Ainda no sábado, deu pra ver que a tal “Jabulani” não está para brincadeira na Copa do Mundo não. Fez a primeira vítima, o goleiro Green, da Inglaterra levar um verdadeiro “frango” em plena terra dos leões. Gol que custou caro para a Inglaterra, que cedeu o empate para os Estados Unidos, em 1×1.

Tricampeã Mundial, a Alemanha estreou no domingo com uma sonora goleada de 4×0 sobre a frágil e ingênua Austrália. E teve direito até a “primeiro gol brasileiro na Copa”. Paulista de Santo André, o atacante naturalizado alemão, Cacau, fechou a goleada Germânica. Apenas um aperitivo para os brasileiros que estão esperando a Canarinho entrar em ação. Terça-feira, qualquer lugar vai ficar pequeno. Aí vai algumas dicas para os cariocas que ainda não decidiram aonde vão assistir a estréia de Dunga e companhia.

Fifa Fan Fest – praia de Copacabana (entre a Rua Duvivier e a Av. Princesa Isabel)
Após os jogos, shows com Marcelo D2, Arlindo Cruz, Fundo de Quintal, Monobloco, Dudu Nobre, Falamansa, Farofa Carioca, Cidade Negra, Revelação, Afrolata, Buchecha, Pixote, Pimenta do Reino, Bom Gosto e Cover Beatles, além das baterias das escolas de samba Mangueira, Beija-Flor e Unidos da Tijuca e dos DJs Janot, Marlboro e Falcão.

Alzirão – Rua Conde de Bonfim esquina com Alzira Brandão – Tijuca
Após o jogo, show do Grupo Revelação, bateria da Unidos da Tijuca.

Brasil Hexa 2010 – Marina da Glória (Av. Infante Dom Henrique, s/nº – Glória)
Após os jogos, show com Falcão e Os Loucomotivos, além do DJ Negralha. No dia 25 de junho, show de abertura com MC Sapão.
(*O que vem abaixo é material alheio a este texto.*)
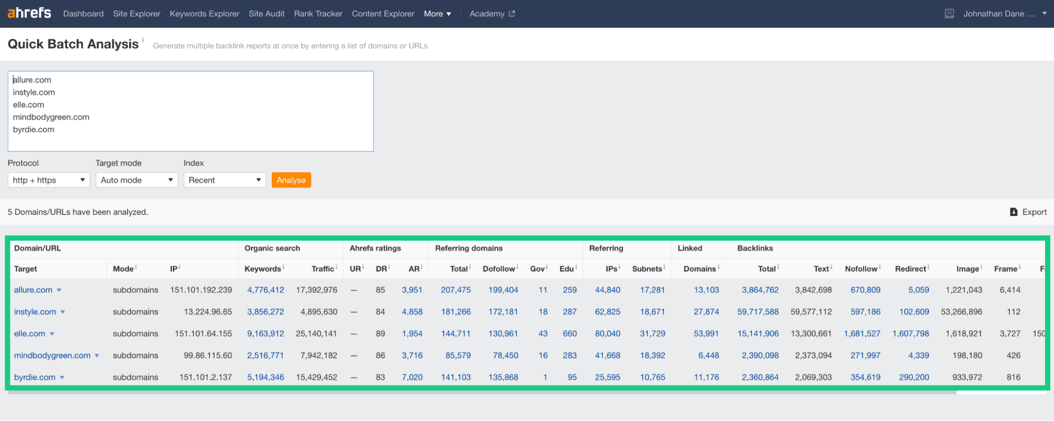Open the Target mode Auto mode dropdown

tap(137, 180)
Arena Morro da Urca – Av. Pasteur, 520, Urca
Dia 15/6: DJ Marlboro e Cordão do Bola Preta / dia 20/6: Leandro Sapucaí e convidados / dia 25/6: Mc Marcinho e Suvaco de Cristo

Casa Rosa – Rua Alice, 550, Laranjeiras
Dia 15/6: roda de samba com o grupo Novíssimos.

Brasileiros, simpatizantes e Deuses do Futebol. Na terça começa o carnaval fora de época. Não adianta lamentar por quem não foi. Basta engrandecer quem está lá, defendendo as cores mais cobiçadas do futebol Mundial, ostentando o emblema mais vitorioso do mundo. Terça – feira o Brasil inicia a sua caminhada rumo à sexta estrela de campeão do Mundo. E que a Coréia do Norte seja o primeiro bom sinal de um caminho tranqüilo e vencedor.